I am experimenting with cloud flows for the first time and I'm finding it a frustrating experience.
One of my frustrations is when I run a manual test on my flow. The trigger for my flow is "When an item is created or modified" on a SharePoint list. This is correctly configured to reach the list - I know that because it sometimes works (if incorrectly configured it would never work). But sometimes it doesn't. I click Test, the whirly wheel starts whirling and the prompt tells me to go and change an item in my list, I go and change an item and save it, and even create a new item, but the whirly wheel just keeps on whirling and eventually I get a timeout error.
The list is in a SharePoint online site (i.e. not on-premises), so it can't be to do with flaky network connections - it's all in the M365 infrastructure.

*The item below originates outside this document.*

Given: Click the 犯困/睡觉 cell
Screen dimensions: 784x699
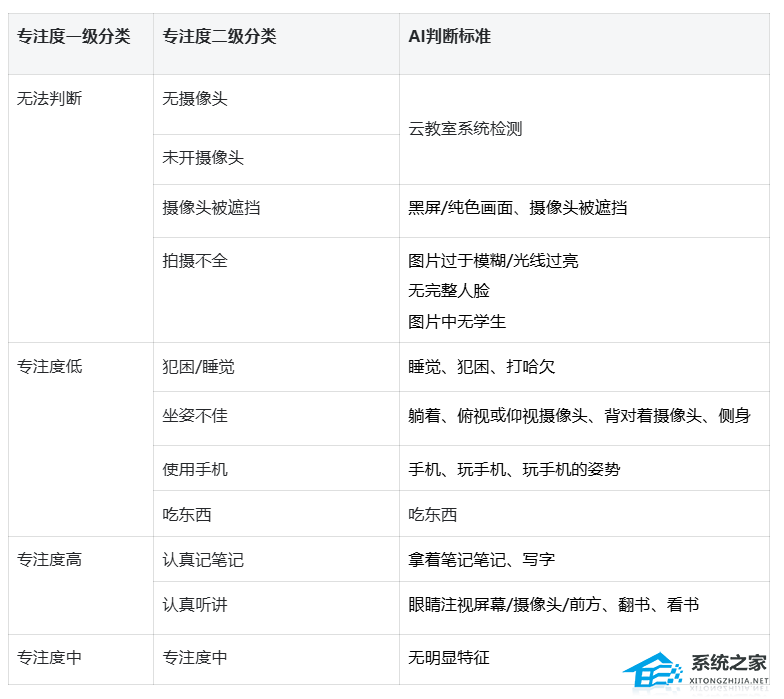Looking at the screenshot, I should click(199, 367).
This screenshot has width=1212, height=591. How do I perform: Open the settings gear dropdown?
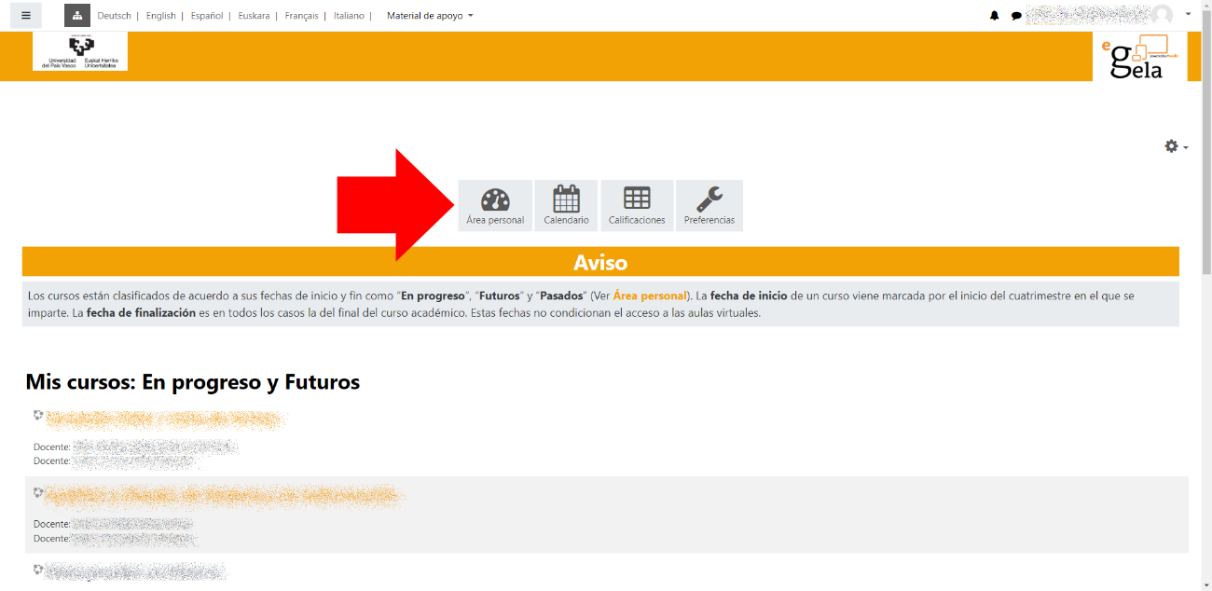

Is this just me or does anyone else observe such inconsistencies from Microsoft's infrastructure?
Thanks for the suggestion. I have just tried that, but to no avail - both by simply editing and making the change in SharePoint (the polling frequency on the connection is 5 minute - I've passed that now and nothing has happened) and by going back in and clicking the "Test" button. The flow checker gives no errors nor warnings - the flow simply does nothing. This is actually the most common behaviour - the times when it has run are very much in the minority, but significantly it is not never. I can't understand how Microsoft can have released something for so long that appears to give such intermittent performance. Why is nothing in this industry ever straightforward?
I have found that I need to back out of the editor screen for the flow to recognize changes in sharepoint.
Like you create a new flow and save and test. Use the left < arrow to go into the flow detail page or whatever you want to call it.
Then make a change in the SharePoint list.
It is like going to the main page establishes the links or something.